Hi,
just for info, on a current project I needed to import 6mil+ of docs,
and the sweet spot was 10K docs per on batch upload. Higher values
gave worse results. I don't have the numbers handy, but it took couple
of hours to convert the docs from CSV and bulk upload them into Couch,
I guess like 8hrs (on a rather old IBM Blade machine)... (And the real
pain was handling malformed CSV parts, patching FasterCSV to not choke
on it, etc.)
Karel
On 28.Jan, 2010, at 15:02 , Troy Kruthoff wrote:
Just curious, what batch size did you use... I was just getting to
run some test data to see where the sweet spot is for our hardware,
I remember reading somewhere that someone thought it was around 3k
docs.
Troy
On Jan 28, 2010, at 4:21 AM, Sean Clark Hess wrote:
Sweet... down to 28 minutes with bulk.
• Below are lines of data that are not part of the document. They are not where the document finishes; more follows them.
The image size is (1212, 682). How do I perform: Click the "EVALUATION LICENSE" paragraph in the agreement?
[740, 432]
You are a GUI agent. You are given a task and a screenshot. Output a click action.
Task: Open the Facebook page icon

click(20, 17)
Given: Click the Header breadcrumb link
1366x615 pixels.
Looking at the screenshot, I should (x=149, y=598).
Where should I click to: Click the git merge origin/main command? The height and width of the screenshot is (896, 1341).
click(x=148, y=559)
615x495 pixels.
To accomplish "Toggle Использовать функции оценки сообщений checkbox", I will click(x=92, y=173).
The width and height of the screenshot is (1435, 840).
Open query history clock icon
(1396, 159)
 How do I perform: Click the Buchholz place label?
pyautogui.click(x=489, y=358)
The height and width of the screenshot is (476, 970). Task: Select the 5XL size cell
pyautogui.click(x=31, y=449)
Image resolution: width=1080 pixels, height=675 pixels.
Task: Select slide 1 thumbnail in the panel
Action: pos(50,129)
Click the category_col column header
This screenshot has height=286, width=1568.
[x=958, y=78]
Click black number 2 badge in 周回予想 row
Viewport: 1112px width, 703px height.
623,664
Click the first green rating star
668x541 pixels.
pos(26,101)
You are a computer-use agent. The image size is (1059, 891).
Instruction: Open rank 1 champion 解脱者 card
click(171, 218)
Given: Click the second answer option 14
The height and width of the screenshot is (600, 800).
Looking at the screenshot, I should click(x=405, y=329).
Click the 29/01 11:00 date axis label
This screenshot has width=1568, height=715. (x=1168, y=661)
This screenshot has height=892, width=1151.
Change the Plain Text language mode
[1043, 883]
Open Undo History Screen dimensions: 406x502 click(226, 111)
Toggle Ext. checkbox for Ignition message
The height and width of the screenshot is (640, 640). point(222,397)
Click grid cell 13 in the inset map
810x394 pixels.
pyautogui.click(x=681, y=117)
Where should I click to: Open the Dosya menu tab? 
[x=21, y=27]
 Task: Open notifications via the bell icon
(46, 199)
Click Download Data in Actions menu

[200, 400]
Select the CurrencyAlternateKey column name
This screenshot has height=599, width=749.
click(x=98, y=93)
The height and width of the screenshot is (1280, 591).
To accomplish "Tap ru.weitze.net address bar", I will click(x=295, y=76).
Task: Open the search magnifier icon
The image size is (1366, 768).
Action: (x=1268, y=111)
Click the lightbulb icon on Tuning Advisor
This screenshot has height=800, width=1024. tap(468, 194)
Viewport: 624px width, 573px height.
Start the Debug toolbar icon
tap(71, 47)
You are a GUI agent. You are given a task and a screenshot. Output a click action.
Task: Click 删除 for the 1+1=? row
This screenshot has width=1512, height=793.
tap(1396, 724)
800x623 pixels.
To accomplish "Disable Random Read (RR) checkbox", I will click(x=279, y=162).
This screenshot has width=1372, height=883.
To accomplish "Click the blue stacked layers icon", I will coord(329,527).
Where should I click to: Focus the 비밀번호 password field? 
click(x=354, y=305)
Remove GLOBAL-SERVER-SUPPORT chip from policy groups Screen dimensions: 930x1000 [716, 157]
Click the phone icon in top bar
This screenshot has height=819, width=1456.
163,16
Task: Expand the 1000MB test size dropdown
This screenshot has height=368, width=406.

Thanks
On Thu, Jan 28, 2010 at 4:25 AM, Sean Clark Hess
<[email protected]> wrote:
Ah, I forgot about bulk! Thanks!
On Thu, Jan 28, 2010 at 4:24 AM, Alex Koshelev
<[email protected]> wrote:
How do you import data to CouchDB? Do you use _bulk API?
---
Alex Koshelev
On Thu, Jan 28, 2010 at 1:51 PM, Sean Clark Hess <[email protected]
>
wrote:
I'm trying to import 7 million rows into couch from an xml
document. If
I
use a database with a "normal" interface (comparing with Mongo
here),
the
process completes in 37 minutes. If I use couch, it takes 10
hours. I
think
it might be due to the overhead of the http interface, but I'm
not sure.
Is there any way to get data in there faster?
~sean